I have always loved books. When I was called to preach at age 16, a retired minister gave me 400 volumes from his library. Since then, I have been something of a collector of theological books, including hundreds of commentaries. These have served as treasured resources for my own personal Bible study, preaching, and teaching over the past 45 years.
The Bible is the primary source of study for sermon preparation. If preachers are to fulfill Paul’s mandate to “preach the Word,” they must be as conversant with the Scriptures as possible. Though there is no substitute for the direct study of the primary source, nevertheless, commentaries are indispensable tools of the trade for every preacher, teacher, and Bible student. Someone once remarked that he could look at a pastor’s library and tell immediately what kind of preacher he was. If you are a pastor, your longevity at your church may very well be related to the number and quality of the books on your study shelves.
Commentators write for a variety of reasons and their books are useful for a variety of reasons. Most are valuable simply because they present the needed information to understand textual meaning. Others excel in crafting clarity such that complex issues become intelligible. Others provide the invaluable service of lending themselves to the homiletical needs of the preacher. Still others stir and move the heart and soul to love Jesus more and follow him more fully.
Sometimes we suffer from the mistaken notion if it is old, it is not helpful, and if it is new, it must be true. Granted, many of the older commentaries of a century or more in age have indeed been mercifully buried in the commentary graveyard. They should not be resurrected. Yet some older commentaries are still very valuable. They need to be rescued from the undeserved oblivion to which they have been relegated simply because they are out of print or are unknown. In the digital age, locating some of these resources is easier than ever. Once found, these old treasures await your download.
It is a great mistake to read only your brand of theology or only from within the confines of your own denomination. The wise man or woman will read broadly. After all, even a stopped clock is right twice a day.

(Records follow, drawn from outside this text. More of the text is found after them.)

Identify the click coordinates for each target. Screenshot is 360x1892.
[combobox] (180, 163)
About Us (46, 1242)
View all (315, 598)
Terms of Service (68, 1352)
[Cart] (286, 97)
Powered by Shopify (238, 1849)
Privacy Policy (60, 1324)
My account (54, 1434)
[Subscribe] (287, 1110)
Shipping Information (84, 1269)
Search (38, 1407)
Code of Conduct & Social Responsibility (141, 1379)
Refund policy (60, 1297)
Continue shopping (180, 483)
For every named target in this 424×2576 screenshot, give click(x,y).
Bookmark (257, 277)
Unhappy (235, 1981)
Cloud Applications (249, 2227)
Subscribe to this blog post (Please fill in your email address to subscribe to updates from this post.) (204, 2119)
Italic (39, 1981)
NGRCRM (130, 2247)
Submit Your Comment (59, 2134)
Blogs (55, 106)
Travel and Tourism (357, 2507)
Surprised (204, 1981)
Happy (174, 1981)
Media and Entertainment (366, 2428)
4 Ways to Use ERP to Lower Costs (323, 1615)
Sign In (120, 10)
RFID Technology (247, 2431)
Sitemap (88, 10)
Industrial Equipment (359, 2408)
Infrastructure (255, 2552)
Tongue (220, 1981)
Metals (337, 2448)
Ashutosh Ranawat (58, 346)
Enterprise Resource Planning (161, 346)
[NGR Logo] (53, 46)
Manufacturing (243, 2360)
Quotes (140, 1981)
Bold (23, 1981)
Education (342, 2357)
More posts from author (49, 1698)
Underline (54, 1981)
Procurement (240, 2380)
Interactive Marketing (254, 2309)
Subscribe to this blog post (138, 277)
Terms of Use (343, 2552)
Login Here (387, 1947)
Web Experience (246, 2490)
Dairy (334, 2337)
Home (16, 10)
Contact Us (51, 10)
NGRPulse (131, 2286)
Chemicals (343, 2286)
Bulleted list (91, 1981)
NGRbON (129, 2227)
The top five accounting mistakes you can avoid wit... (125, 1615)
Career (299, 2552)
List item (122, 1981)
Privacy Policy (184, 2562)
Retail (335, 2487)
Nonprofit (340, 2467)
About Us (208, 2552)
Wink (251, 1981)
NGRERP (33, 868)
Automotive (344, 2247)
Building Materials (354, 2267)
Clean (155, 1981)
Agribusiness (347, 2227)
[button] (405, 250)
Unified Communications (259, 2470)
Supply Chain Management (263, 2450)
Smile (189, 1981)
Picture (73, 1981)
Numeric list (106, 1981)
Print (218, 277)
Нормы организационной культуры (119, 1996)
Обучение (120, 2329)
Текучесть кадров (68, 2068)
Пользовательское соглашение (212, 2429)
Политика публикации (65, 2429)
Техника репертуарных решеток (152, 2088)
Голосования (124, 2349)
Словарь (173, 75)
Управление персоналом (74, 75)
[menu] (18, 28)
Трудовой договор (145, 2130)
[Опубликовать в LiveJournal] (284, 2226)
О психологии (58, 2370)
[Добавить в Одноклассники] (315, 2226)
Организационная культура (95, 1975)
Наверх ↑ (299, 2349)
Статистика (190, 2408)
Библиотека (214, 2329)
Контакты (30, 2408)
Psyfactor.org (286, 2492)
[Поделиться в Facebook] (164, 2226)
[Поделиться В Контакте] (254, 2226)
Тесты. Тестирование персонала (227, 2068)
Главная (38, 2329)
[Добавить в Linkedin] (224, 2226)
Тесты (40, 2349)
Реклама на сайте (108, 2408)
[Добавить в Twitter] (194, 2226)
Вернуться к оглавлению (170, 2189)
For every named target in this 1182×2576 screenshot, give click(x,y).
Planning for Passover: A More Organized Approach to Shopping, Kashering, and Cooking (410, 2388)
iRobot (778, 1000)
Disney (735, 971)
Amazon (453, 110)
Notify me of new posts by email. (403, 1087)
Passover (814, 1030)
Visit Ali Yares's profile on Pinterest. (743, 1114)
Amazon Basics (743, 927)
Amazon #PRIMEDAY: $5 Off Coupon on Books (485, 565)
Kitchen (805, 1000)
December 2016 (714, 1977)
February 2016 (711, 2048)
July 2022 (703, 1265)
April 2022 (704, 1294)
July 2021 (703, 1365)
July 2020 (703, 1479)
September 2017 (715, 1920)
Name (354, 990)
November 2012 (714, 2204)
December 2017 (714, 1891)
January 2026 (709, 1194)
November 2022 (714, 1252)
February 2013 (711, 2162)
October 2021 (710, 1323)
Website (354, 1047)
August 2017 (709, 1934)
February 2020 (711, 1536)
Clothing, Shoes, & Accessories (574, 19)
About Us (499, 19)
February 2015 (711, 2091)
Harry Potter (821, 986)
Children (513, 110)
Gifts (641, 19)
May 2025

Reading a commentary is like panning for gold. You have to sift through lots of dust and sludge to acquire that precious nugget. Sometimes the nugget is a section, a paragraph, or a single sentence. But once discovered, its value in the truth market and the preaching market is priceless.
Here are 5 reasons why you should consult commentaries.
No one is an expert on Scripture. When it comes to the Bible, the horizons of your knowledge are always the frontiers of your ignorance. Spurgeon spoke of those preachers who talk so much of what the Holy Spirit reveals to themselves and yet think so little of what He has revealed to others. As Arthur Gossip once said: “The greatest natural genius cannot subsist on its own stock: he who resolves never to ransack any brain but his own will soon be reduced, from mere barrenness, to the poorest of all imitations.” To think one can preach or teach the Bible without consulting commentaries is the height of ignorance and arrogance.
Commentaries usually provide background information to Bible books such as authorship, date, recipients, theme, purpose, and outline. These are necessary for every Bible student.
You can’t teach or preach what you do not understand. Commentaries help us identify and understand textual meaning.
Commentaries provide helpful information that you can use in the actual exposition, illustration, and application of the text.
Though not all commentaries are devotional and/or applicational in nature, even those that aren’t sometimes warm the heart and feed the soul as there is nothing more satisfying than accurately grasping God’s meaning in his Word.
Now, a final word to pastors. In today’s busy world, most pastor’s meet themselves coming. As a result, the pressures of the pastorate restrict time for study and sermon preparation. Some pastor’s rationalize their lack of study time accordingly. While understandable, I consider such to be inexcusable. You don’t have time to study; you make time to study. I challenge you to be a voracious reader. “Reading makes a broad man” said Francis Bacon. It also contributes to helping one do great preaching! Make your acquaintance with some of these authors, as Brevard Childs puts it, “on whose creased brows eternity stands written.”